Но он меня все-таки слушал. И ответил. Едва слышно:
- Ты ждешь, чтобы я что-то сказал? Хорошо, я скажу: не знаю. Не знаю,
- он поднял голову, встретился со мной взглядом, потом выпрямился,
откинулся на спинку кресла и положил руки на подлокотники, - А ты - ты
знаешь?
Я облизал пересохшие губы, отошел к своему креслу, сел. И сказал:
- Мне кажется, да. Это и есть Нашествие, Граф.
Я повернулся, открыл дверцу бара у себя за спиной, достал стакан и
наполнил каким-то соком.
- Тебе налить? - спросил я.
- Нет, - он подождал, пока я выпью, потом спросил, - Что тебе удалось
обнаружить, Алексей? Что ты узнал такого, о чем я не знаю?
Я поставил стакан на место, закрыл дверцу. Потом повернулся в его
сторону.
- Мне удалось - я почти убежден в этом - нащупать следы Нашествия,
Граф. И они оказались совсем не теми следами, которые я, которые
кто-либо из нас мыслил обнаружить. Это вполне естественно - иначе их
давно бы нашли другие. А я... То, что я увидел, сумел увидеть, на
первый взгляд совсем не страшно. Мы ведь привыкли связывать Нашествие
с какой-то агрессией, с разрушениями, катастрофами, бедствиями,
гибелью людей, наконец. Это все тоже, конечно, есть. Нашествие
проявляет себя и таким образом. Но ведь это все внешние проявления,
нам до сих пор не удалось нащупать какую-то общую их причину.

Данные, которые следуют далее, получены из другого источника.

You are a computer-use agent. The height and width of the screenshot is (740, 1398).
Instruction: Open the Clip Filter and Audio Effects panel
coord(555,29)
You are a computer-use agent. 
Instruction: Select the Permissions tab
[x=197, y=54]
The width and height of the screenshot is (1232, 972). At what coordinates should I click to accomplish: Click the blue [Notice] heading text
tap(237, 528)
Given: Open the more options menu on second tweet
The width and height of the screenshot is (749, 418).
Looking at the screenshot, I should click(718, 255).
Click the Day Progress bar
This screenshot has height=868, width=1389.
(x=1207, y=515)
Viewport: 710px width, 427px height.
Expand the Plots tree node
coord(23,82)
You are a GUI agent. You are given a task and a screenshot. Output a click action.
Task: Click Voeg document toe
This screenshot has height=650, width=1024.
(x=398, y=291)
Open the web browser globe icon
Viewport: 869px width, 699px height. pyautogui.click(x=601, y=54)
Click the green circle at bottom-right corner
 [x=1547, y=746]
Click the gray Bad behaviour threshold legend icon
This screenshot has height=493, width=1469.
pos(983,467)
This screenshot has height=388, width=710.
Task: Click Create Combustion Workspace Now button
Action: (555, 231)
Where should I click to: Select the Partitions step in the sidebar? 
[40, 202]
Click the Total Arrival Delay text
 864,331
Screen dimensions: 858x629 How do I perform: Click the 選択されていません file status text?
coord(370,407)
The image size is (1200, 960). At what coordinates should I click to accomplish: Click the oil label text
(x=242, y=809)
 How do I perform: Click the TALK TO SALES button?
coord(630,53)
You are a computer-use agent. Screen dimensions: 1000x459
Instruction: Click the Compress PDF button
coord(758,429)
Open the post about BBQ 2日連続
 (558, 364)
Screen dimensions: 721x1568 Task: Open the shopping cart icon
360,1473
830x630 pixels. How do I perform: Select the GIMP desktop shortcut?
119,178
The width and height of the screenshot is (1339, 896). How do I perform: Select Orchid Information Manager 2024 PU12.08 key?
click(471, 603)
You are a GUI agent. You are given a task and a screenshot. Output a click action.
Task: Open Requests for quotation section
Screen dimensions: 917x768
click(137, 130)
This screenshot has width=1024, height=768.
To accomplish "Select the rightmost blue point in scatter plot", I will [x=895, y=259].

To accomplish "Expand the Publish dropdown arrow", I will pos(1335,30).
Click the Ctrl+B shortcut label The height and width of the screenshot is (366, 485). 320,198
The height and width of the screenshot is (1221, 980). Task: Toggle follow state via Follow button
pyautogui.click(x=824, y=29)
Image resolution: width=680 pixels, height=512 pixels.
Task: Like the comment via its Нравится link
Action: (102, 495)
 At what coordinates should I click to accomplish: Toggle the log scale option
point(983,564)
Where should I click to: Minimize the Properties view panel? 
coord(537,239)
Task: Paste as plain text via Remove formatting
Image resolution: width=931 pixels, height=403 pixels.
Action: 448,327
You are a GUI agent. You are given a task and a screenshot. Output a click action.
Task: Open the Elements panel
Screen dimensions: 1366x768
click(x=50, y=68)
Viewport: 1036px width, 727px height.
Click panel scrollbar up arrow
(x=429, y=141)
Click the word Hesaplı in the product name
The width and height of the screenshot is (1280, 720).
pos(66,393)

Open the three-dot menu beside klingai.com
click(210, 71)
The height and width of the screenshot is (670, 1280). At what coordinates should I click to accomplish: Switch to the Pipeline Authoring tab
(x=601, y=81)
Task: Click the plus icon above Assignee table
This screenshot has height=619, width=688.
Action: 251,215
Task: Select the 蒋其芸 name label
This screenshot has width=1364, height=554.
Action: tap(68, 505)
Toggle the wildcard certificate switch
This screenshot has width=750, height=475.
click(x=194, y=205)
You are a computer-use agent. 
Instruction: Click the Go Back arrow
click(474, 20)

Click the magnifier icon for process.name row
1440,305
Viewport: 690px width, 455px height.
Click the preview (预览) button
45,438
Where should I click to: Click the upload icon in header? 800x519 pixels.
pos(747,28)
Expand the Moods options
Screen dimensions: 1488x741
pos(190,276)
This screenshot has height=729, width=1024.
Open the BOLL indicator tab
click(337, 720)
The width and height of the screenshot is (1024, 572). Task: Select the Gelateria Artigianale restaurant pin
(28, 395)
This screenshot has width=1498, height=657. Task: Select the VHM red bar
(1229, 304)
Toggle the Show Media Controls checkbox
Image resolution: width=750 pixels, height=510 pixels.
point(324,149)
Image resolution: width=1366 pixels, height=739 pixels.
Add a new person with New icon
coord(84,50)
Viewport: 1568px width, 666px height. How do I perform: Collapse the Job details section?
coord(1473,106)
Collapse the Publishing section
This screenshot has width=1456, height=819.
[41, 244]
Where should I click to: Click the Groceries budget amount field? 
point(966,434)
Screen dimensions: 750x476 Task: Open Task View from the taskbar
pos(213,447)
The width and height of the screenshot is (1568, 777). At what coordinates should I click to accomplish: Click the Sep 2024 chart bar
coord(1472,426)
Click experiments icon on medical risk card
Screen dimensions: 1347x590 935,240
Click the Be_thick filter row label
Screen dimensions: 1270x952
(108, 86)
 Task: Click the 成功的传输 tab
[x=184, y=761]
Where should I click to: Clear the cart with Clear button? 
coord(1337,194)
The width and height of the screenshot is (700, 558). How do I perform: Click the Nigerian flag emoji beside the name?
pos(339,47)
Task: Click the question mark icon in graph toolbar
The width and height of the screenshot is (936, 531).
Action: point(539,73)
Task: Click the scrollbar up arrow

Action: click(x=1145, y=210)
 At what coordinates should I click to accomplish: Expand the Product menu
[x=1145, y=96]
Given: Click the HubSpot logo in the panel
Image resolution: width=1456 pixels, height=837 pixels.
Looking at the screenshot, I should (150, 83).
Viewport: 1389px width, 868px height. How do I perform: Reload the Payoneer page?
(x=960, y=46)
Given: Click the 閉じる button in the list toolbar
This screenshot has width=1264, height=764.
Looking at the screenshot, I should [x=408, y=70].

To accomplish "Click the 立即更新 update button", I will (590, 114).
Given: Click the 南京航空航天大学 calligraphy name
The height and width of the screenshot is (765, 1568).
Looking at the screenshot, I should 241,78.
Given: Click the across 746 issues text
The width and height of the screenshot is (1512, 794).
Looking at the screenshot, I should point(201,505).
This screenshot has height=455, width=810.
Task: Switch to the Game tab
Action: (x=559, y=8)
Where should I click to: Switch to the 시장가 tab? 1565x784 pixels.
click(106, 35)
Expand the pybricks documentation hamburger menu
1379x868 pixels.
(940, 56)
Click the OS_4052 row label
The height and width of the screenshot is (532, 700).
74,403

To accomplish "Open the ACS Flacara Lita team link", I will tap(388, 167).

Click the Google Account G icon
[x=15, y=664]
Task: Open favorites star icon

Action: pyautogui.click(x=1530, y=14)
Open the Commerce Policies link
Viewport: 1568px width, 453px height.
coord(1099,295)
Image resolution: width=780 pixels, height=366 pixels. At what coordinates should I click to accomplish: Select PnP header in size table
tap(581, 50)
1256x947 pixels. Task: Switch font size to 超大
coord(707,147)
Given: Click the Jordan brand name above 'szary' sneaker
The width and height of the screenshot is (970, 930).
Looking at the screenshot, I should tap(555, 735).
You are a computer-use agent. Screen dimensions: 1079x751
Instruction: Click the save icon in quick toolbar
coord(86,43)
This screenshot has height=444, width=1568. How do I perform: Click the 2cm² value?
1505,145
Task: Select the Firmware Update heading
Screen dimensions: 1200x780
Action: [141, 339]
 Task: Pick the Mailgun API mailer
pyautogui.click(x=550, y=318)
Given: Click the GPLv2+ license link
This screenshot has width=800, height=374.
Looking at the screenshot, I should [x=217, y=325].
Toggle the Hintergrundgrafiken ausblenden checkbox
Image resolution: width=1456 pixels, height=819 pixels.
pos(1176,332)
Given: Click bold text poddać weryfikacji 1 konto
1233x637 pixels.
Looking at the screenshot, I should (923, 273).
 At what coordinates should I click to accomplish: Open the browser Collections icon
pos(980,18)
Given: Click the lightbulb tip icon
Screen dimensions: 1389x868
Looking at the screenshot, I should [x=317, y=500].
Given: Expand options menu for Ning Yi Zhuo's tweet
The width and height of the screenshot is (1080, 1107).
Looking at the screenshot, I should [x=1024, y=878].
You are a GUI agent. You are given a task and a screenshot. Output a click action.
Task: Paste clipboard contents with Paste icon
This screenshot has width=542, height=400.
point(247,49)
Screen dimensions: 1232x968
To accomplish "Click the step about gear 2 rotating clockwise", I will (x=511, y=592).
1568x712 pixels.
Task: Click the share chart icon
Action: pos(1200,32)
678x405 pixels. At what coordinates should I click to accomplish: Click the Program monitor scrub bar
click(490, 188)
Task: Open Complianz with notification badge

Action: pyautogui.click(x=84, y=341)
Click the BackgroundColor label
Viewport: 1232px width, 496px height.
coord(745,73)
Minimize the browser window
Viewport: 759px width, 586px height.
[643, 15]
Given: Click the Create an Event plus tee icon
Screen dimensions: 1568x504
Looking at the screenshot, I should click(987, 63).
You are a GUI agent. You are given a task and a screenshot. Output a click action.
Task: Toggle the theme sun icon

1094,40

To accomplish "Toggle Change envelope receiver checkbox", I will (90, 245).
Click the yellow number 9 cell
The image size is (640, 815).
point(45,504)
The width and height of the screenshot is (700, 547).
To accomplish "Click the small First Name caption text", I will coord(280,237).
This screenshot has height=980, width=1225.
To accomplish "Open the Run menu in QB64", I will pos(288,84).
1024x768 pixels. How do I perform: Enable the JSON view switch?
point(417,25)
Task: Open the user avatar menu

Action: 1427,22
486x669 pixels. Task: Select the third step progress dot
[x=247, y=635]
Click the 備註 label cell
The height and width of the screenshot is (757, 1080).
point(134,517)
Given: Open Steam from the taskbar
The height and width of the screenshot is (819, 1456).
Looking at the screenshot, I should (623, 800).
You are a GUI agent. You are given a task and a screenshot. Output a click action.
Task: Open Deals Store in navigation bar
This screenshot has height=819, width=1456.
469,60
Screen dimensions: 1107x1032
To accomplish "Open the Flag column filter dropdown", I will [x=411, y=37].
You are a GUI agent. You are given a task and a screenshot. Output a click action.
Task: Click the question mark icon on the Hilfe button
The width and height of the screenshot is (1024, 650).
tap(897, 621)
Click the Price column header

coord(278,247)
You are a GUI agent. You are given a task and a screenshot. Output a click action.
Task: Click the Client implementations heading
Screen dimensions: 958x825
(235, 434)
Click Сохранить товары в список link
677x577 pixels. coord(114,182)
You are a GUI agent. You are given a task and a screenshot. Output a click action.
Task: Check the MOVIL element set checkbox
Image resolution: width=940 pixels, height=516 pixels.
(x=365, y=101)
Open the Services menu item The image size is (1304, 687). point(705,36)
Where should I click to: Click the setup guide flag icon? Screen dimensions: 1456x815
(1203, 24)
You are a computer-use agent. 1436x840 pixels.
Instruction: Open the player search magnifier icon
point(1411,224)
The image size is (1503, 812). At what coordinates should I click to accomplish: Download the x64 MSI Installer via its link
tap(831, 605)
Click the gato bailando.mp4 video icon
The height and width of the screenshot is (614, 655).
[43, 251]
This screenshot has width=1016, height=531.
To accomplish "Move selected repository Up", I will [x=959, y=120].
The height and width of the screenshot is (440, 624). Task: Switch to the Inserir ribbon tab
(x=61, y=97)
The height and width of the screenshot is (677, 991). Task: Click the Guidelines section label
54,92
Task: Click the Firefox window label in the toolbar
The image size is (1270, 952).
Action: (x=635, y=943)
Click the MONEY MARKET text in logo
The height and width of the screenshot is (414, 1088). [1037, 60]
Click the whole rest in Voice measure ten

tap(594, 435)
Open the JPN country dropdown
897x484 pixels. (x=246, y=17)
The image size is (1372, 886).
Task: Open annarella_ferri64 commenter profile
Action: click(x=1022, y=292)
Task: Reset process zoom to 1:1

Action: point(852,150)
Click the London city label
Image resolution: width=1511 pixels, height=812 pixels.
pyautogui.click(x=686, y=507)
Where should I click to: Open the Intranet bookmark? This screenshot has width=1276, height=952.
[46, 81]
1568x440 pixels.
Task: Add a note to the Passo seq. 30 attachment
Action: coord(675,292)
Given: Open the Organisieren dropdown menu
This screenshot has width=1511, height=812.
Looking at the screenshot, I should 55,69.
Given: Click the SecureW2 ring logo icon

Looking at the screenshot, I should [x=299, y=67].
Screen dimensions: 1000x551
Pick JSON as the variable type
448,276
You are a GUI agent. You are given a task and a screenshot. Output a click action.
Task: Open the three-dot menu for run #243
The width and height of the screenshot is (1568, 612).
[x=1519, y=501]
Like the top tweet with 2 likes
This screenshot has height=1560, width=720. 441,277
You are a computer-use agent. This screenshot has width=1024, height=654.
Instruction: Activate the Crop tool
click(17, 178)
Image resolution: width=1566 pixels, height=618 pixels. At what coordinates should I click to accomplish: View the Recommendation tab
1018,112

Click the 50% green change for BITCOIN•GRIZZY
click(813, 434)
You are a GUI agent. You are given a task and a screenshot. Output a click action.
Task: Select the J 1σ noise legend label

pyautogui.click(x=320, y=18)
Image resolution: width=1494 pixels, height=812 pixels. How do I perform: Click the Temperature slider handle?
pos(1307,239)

Понимаешь, все, что мы до сих пор связывали с Нашествием, не
укладывалось ни в одну из мыслимых схем. Проявления Нашествия попросту
не коррелировали друг с другом по ряду определяющих параметров, и все
наши поиски были напрасными. Главная причина, из-за которой все это
происходило, от нас ускользала, и в результате мы оказались такими же
бессильными, какими в свое время оказались меджды. Люди достаточно
сильны пока, чтобы противостоять проявлениям Нашествия - но не зная
причины, мы не можем предсказать, где оно проявит себя в следующий
раз. А оно проявляет себя, Граф, и проявления эти, можешь мне
поверить, становятся все более грозными.
Я немного помолчал, собираясь с мыслями. Время шло. Возможно, уходило
безвозвратно.
- Мы, люди, недаром продвинулись так далеко в освоении Вселенной. Мы
вышли к звездам, преодолев массу трудностей, и мы готовы к тому, чтобы
и впредь преодолевать их. Человечество всегда достигало тех целей,
которые оно перед собой ставило, какие бы препятствия ни приходилось
преодолевать на пути к ним. И причиной этого было сохранение нами
нашей человеческой сущности, какую бы грань этой сущности мы при этом
не рассматривали. Мы, такие, как мы есть, даже если мы сами и не
способны до конца осознать себя, вышли к звездам. И чтобы не
погибнуть, совершив этот шаг, мы должны - я убежден в этом -
сохранить все человеческое, что в нас заложено. А Нашествие - какие
бы силы за ним ни стояли, какие бы методы воздействия оно ни
использовало - бьет именно по нашей человеческой сущности. И если оно
поражает ее, то это смертельный удар, потому что утратив ее, мы
уничтожим себя сами. Понимаешь, Граф, здесь, на Кабенге, я вдруг
увидел и осознал, что именно это и происходит - и ужаснулся. Больше
всего ужаснулся тому, что вы сами не видите и не понимаете этого.
Оглянись же вокруг, посмотри, что творится рядом с тобой, что творишь
ты сам. Что есть дела, которые вы тут совершаете, как не Нашествие -
Нашествие человека на мир онгерритов? И не только здесь, не только на
Кабенге - все наше освоение Вселенной превращается в Нашествие. Мы
сами осуществляем Нашествие, Граф, и мы же от него можем погибнуть.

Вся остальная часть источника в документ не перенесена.